My Real Espresso

Kandil Sukma Ayu
Chapter #28

Ayah Nana

Bersekolah dengan kaki dan tangan cidera, tentu bukan hal yang mudah. Tapi tidak bagi Nana. Pagi ini Nana datang ke sekolah setelah libur selama satu minggu untuk pemulihan.

"Hi, Na. Apa yang terjadi padamu?" Maria menyapa Nana saat aku membantunya berjalan memasuki area sekolah.

Nana tersenyum. "Terjatuh di tangga."

"Kenapa bisa?"

"Aku menghindari kucing, ternyata malah aku yang terjatuh." Nana memberikan alasan dengan sangat lancar,seolah memang itulah yang terjadi.

"Kau terjatuh di mana?"

"Perpustakaan."

"Perpustakaan sekolah?" Maria membelalak kaget.

Nana menggeleng. "Perpustakaan kota."

"Ooh, seharusnya kau bisa lebih berhati-hati," kata gadis mungil itu.

"Biar aku membantu Nana, Al. Kau bisa membawa mobilmu ke tempat parkir. Mobilmu di sana menghalangi jalan." Maria tersenyum malu-malu padaku, tangannya meraih lengan Nana yang satunya.

Aku menatap anak itu dengan curiga.

"Jangan khawatir. Maria selalu baik padaku. Dia bisa membantuku. Pergilah parkirkan mobilmu di tempat yang benar." Nana melepas tangannya dari kungkunganku, membelai lenganku lembut.
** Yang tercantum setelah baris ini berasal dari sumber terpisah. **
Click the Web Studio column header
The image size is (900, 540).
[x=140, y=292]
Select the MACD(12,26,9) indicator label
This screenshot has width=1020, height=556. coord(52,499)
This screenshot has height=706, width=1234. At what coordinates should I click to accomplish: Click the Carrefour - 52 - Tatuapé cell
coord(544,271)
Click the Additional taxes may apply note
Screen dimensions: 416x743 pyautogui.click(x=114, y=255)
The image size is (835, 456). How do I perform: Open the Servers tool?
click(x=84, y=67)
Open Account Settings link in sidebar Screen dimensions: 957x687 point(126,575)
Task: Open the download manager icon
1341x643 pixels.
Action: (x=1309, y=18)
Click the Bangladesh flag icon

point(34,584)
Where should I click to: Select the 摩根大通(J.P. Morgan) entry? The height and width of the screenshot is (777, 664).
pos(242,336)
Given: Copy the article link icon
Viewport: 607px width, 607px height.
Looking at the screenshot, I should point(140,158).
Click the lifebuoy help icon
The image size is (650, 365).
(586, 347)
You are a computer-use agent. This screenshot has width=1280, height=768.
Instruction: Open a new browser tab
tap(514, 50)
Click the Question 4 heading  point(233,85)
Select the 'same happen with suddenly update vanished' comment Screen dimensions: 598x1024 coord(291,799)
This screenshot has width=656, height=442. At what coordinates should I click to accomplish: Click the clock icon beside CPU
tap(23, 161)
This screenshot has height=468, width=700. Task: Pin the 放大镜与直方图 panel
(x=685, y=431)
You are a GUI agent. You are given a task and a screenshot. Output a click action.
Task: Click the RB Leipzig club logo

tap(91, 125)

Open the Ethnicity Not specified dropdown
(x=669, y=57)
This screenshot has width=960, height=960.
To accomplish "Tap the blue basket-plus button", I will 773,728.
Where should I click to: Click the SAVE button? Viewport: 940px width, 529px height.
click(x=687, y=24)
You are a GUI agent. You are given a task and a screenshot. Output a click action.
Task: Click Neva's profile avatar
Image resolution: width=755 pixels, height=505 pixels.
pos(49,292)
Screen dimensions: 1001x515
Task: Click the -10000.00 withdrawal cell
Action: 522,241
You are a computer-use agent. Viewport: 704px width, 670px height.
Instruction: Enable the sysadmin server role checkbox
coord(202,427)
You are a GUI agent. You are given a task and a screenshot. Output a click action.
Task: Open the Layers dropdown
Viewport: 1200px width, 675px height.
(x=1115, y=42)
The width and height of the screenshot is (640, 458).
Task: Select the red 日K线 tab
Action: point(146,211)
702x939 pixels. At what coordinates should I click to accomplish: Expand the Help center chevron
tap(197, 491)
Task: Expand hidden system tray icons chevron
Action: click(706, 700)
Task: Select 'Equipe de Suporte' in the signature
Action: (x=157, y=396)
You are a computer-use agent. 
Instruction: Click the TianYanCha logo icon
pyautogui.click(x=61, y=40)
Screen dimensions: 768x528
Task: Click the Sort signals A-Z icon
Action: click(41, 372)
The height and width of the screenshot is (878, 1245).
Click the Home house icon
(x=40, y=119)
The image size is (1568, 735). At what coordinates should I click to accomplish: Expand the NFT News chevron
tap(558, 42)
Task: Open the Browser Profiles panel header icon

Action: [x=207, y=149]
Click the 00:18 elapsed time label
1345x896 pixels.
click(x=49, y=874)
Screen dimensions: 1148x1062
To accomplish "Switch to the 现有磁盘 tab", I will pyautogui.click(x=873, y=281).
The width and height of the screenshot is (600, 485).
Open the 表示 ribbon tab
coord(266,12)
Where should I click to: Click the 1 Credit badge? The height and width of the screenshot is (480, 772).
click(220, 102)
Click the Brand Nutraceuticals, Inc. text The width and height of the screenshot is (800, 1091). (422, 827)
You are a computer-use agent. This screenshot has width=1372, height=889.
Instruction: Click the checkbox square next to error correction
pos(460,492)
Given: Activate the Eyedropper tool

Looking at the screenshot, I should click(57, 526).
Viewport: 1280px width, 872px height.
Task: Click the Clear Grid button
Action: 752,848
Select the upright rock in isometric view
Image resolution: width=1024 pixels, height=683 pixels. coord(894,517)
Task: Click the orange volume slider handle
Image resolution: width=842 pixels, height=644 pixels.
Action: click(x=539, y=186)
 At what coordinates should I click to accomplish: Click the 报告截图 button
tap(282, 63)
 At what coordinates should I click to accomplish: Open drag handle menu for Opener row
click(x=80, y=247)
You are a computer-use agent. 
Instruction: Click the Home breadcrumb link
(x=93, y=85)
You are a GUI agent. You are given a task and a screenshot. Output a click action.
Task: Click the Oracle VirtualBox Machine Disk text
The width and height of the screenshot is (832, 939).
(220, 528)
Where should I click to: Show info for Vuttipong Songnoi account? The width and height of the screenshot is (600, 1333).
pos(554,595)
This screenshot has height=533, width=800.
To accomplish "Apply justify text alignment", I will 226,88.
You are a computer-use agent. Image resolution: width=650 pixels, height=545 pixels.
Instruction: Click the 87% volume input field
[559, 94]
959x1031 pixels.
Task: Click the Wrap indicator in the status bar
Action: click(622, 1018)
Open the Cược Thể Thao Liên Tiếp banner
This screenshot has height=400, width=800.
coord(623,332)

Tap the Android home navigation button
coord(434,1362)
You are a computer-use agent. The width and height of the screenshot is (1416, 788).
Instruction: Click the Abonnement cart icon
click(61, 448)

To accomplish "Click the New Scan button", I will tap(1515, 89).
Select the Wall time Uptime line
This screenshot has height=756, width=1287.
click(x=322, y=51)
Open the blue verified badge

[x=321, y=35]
Aku mengangguk dengan berat hati, tapi tetap melepas keduanya pergi.

"Apa kalian berpacaran?" bisik Maria, yang masih bisa ku dengan dengan jelas.

Aku menoleh, mendapati Nana menggeleng pelan.

"Tapi kalian berdua selalu terlihat mesra."

Aku tidak bisa mendengar jawaban mereka, karena langkah kaki keduanya semakin menjauh.

Tidak ada pilihan lain selain berjalan ke mobilku dan membawanya ke tempat parkir, karena mulai banyak mobil orang tua yang berdatangan mengantar anak-anaknya.

Aku berjalan ke tempatku di antara lorong bangku. Bisa ku tangkap Nana kesulitan membuka tas dan mengeluarkan bukunya.

Azlam yang duduk di sisi kanan bangku kami, berdiri dan membantu Nana.

"Kau bisa duduk di tempatmu. Aku bisa membantunya," kataku dingin sambil melempar tas ke atas meja dan menarik tas Nana. Azlam menatapku kaget, kembali ke bangkunya tanpa bicara sepatah kata pun.

"Buku apa yang kau perlukan?" tanyaku.

Diam. Tak ada jawaban dari Nana. Aku menoleh dan mendapati Nana menatapku dingin.

"Ada apa?" tanyaku.

"Tidak bisakah kau bersikap lebih baik. Azlam hanya berniat membantuku karena tahu aku kesulitan."

"Kau tidak memerlukannya!" balasku dingin, mulai mengaduk buku di dalam tas Nana, mencari novel kebanggaannya.

"Lalu bagaimana kalau kau menghilang?!" desis Nana sedikit terlalu keras.

Aku menatapnya, menggeleng kecil tapi tidak menjawab.

"Merekalah yang selalu menemaniku setiap kali kau menghilang. Kalau kau bersikap seperti itu, bagaimana kalau suatu saat kau menghilang lagi dan aku membutuhkan teman. Tidak akan ada yang mau berteman denganku."

Aku duduk, menatap wajah Nana lekat-lekat.

"Dengar, Na. Aku tidak akan pernah menghilang darimu lagi. Kau tidak membutuhkan siapa pun. Akan ada aku yang selalu menemani dan membantumu." Aku berbisik tegas.

"Siapa yang bisa menjamin kau tidak akan pergi lagi," sungutnya.

Aku menarik tangannya yang sehat, menempelkannya di dadaku. "Aku. Aku, Alex, berjanji padamu tidak akan pernah meninggalkanmu sendiri lagi."

"Kau tidak baik untukku, ingat?"

"Aku selalu ingat dan aku tidak akan pernah melanggar batasanku."

Nana mendengus pelan, menarik tangannya dari dadaku.

"Semoga kau bisa memegang janjimu." Nana memutar tubuhnya kembali menghadap ke depan.

"Ambilkan buku paket kimia ku," lanjutnya menggerutu. "Sampai mana pelajarannya hari ini. Aah aku pasti terlewat sangat banyak." Dia melanjutkan bergumam pelan sambil membuka bukunya.

"Al! Anak-anak menunggumu di ruang OSIS. Kenapa kau belum ke sana." Abe meneriaki ku dari pintu. Aku menoleh.